If the project moves forward, it faces an all-but-certain legal challenge over the city’s Lakefront Protection Ordinance, which does not allow “further private development be permitted east of Lake Shore Drive.”
The new Bears stadium is set to be built on the same site that former Mayor Rahm Emanuel wanted for the Lucas Museum, on what is now a parking lot south of Soldier Field. Star Wars creator George Lucas dropped his plans in 2016 in the face of unrelenting opposition and built the museum in Los Angeles.
Post by dachuckster on Apr 27, 2024 14:36:25 GMT -6
Personally, I feel that there is no real option besides the old racetrack property.
Not that there couldn't be another option. But it would involve finding someplace else. Probably much further out of town. And disposing of the land in Arlington Heights. And adding two + years to the project.
Warren does not strike me as a person that either walks away from a challenge or gives up easily.
I agree. That's why I keep coming back to Arlington Heights.
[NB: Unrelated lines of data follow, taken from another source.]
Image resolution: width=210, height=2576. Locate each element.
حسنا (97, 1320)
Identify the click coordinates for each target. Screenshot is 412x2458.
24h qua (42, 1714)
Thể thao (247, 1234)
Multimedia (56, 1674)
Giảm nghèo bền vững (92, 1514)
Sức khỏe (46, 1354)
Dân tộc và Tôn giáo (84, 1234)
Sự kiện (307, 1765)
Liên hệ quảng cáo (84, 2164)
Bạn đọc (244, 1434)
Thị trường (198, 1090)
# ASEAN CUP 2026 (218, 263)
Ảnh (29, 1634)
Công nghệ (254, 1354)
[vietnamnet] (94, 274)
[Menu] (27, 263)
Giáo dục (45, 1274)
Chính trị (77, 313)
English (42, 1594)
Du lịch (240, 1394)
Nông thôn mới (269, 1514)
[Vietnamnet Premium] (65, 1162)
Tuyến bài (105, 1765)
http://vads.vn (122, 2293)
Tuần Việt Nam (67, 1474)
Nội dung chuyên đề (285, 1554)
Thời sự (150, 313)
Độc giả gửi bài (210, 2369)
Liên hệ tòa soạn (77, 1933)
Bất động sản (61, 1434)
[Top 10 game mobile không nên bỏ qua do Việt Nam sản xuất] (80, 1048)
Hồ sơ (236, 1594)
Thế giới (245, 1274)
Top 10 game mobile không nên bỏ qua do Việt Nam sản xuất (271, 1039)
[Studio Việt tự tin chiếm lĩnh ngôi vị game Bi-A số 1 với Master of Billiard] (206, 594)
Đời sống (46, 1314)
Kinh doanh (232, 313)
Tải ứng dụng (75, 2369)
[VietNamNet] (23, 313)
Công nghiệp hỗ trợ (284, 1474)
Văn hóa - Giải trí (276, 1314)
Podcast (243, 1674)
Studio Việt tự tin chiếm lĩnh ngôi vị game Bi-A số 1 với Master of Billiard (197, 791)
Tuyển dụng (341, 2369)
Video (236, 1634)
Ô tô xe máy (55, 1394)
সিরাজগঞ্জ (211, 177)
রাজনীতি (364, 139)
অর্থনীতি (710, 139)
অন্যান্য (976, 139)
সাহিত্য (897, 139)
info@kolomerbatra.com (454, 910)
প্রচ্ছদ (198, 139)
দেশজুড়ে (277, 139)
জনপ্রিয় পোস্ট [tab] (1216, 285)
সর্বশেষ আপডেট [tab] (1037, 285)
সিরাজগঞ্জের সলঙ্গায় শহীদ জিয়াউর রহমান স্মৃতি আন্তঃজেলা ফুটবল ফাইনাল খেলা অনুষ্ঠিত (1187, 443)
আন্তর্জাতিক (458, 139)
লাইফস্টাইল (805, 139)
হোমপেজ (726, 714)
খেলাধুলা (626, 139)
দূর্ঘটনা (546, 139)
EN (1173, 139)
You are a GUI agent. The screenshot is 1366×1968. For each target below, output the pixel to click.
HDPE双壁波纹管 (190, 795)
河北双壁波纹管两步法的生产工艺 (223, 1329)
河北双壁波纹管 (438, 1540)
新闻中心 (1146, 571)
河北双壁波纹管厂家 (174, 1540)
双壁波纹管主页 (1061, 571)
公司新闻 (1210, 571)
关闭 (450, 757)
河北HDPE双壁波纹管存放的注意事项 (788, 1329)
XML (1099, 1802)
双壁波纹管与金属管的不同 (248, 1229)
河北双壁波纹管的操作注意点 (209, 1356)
I meant that Warren is not going to give up on his lakefront dream easily. Don't think he is ready to admit defeat on that. He is going to keep trying to make it work
I agree. That's why I keep coming back to Arlington Heights.
I meant that Warren is not going to give up on his lakefront dream easily. Don't think he is ready to admit defeat on that. He is going to keep trying to make it work
Even before this lakefront McCaskey stadium thing got floated it sounds like the Mayor was under heat over tax money issues and there is the beginning of a recall vote to oust him in the fall. Any talk about the people funding any of this project through taxes is throwing gasoline on the fire. The timing could not have been worse to try and float this lead balloon. The lakefront stadium is a non-starter in this present financial climate. Maybe I'm wrong. But I don't think so.
If the McCaskey family wants a new stadium, build it on the property they already own, and with their own money - and now that they have a reduced tax offer there in Arlington Heights, hey, pay your taxes like anyone else has to.